Martin Haidinger: "Von der Guillotine zur Giftspritze"
Die Geschichte der Todesstrafe. Fakten - Fälle - Fehlurteile
Es
gibt Bücher, die den Leser nach der Bewältigung der
Lektüre ziemlich ratlos zurücklassen. In diese
Kategorie gehört wohl auch das nunmehr zu besprechende
Sachbuch. Das hängt damit zusammen, dass das Thema Todesstrafe
für sich schon äußerst
dramatisch ist, und
der Historiker Haidinger durch die nichtlineare Darstellung von Fakten
so etwas wie einen Rundumschlag macht, der von der
Französischen Revolution bis
zum Irak-Krieg führt. Es
gibt also kein spezifisches Prinzip, durch das sich dieses Buch
kennzeichnet. Die Aneinanderreihung von oft makabren Aspekten der
grauenhaften Thematik vermag es nur selten, eine Quintessenz auch nur
anzudenken. Nunmehr kann selbstverständlich die Frage gestellt
werden, ob ein Sachbuch überhaupt eine Quintessenz ergeben
muss? Ist es in diesem Falle nicht ohnehin so, dass es keine rationalen
Argumente gibt, diesem offenbar seit Anbeginn der Menschheit
praktizierten "Phänomen" zu begegnen?
Der Französischen Revolution samt damit
zusammenhängender ausufernder Lynchjustiz wird sehr viel Raum
gegeben. Hierbei werden die Begleitumstände ebenso dargestellt
wie die verschiedenen Staatsgebilde, welche in gewisser Hinsicht
"Vorbild" für spätere Systeme wurden, was keineswegs
als "Ruhmesblatt" beschrieben werden kann. Die Systeme wechselten
einander ab, und am Ende waren die letzten Revolutionäre tot.

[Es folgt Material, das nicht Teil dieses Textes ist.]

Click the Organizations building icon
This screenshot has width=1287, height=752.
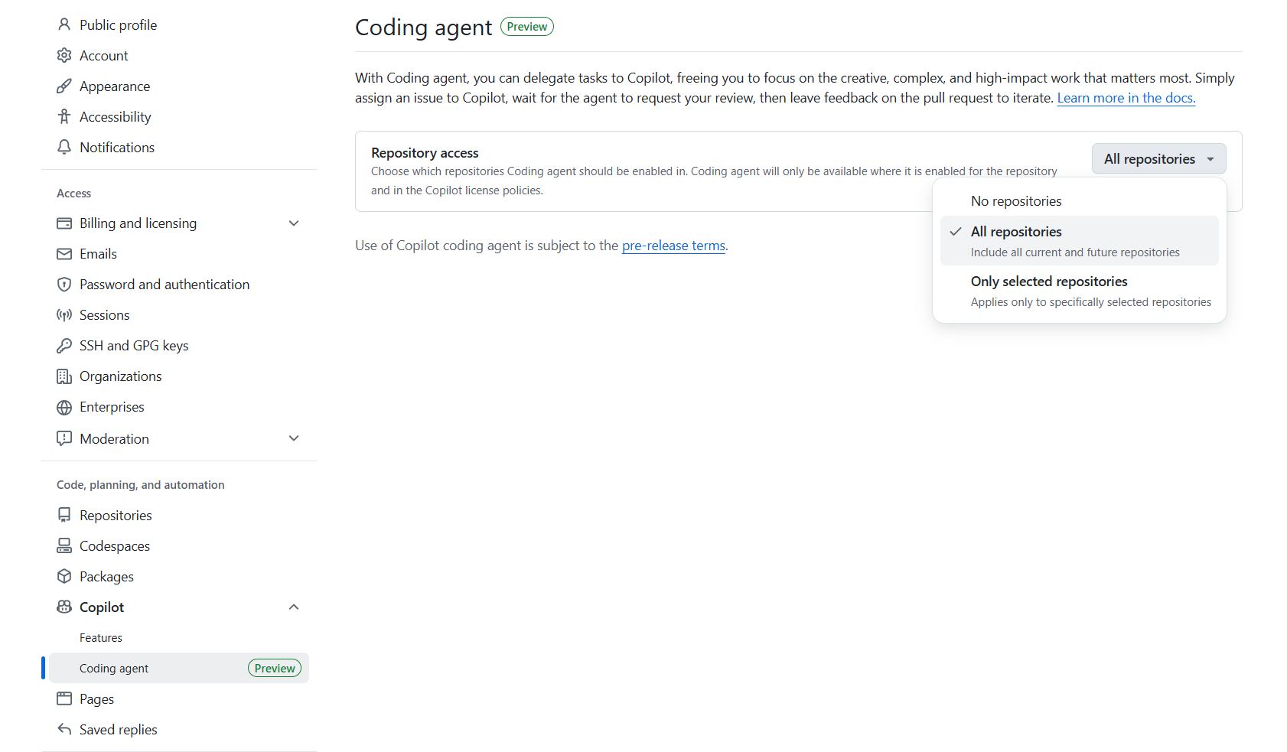[x=64, y=376]
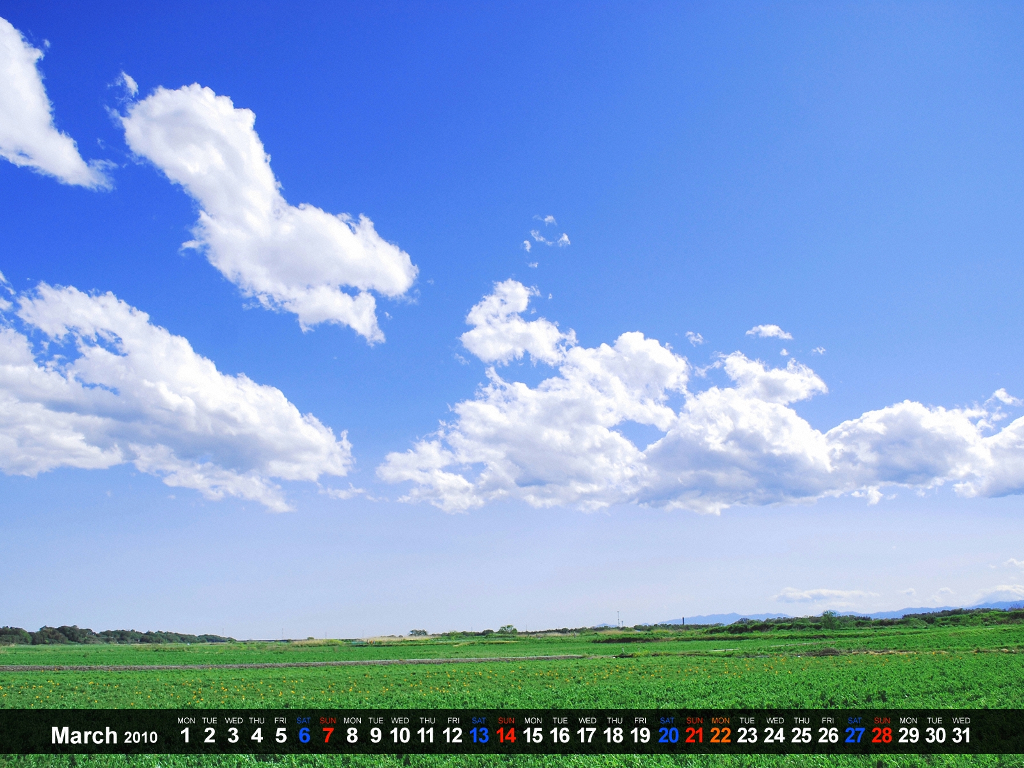The height and width of the screenshot is (768, 1024).
Task: Select red Sunday the 14th
Action: [x=506, y=735]
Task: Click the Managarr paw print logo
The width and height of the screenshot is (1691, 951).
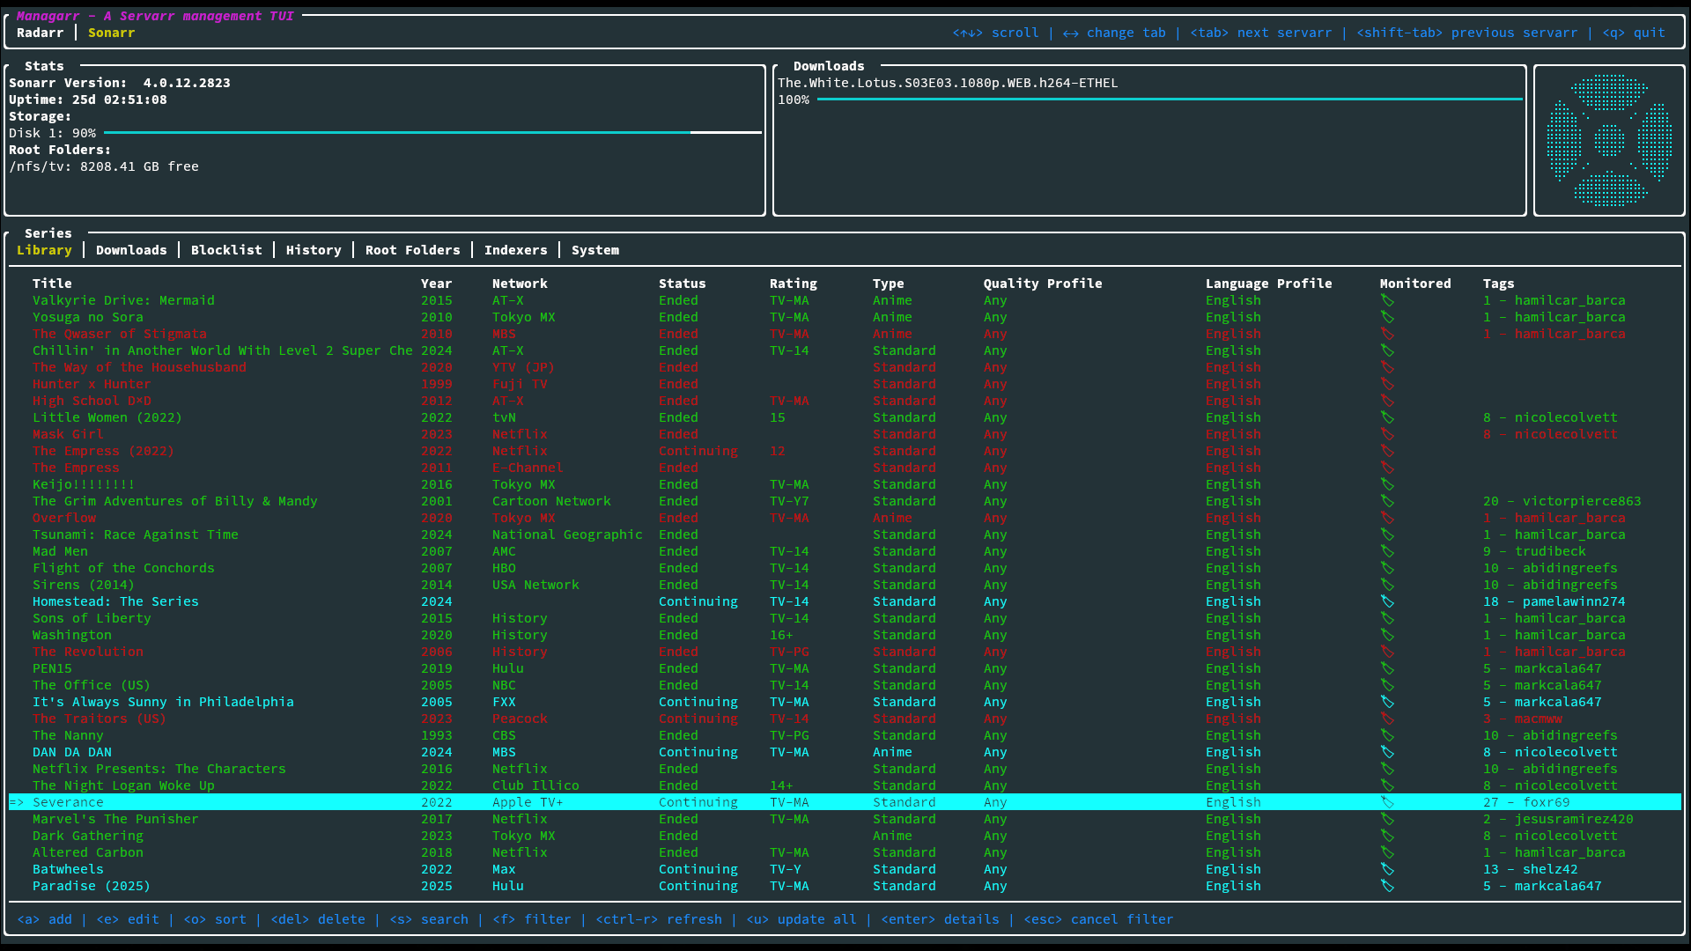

Zwar ist es interessant, davon zu lesen, dass
Robespierre keineswegs
ein Robin Hood seiner Zeit war, und Henker auch menschliche
Züge hatten, doch ist es eher mühsam, die ganze
durchaus nicht unbekannte Vorgeschichte zu lesen, um dann dem
grundsätzlichen Thema zu begegnen. Ludwig XVI. hatte das Pech,
König zu sein, und wurde somit der Guillotine
zugeführt. Seine Frau, die auch Österreichern wohl
nicht unbekannte Marie Antoinette wiederum hatte nur wenig
später das Pech, mit diesem Mann verehelicht zu sein, sodass
sie ihrem Todesurteil nichts entgegensetzen konnte. Ansonsten brachten
Menschen andere Menschen ohne Maß und Ziel um. Es reichte
schon, zu glauben, dass diese "anderen" nicht die eigenen Standpunkte
vertreten würden, welche wiederum schon übermorgen
ebenso Grund sein könnten, um selbst guillotiniert zu werden.
Zweifellos das "Prunkstück" des Buches ist die Darstellung der
Todesstrafe in Österreich. Hierbei wird auf den Scharfrichter
und also Henker Josef Lang eingegangen, der sozusagen einer "Dynastie"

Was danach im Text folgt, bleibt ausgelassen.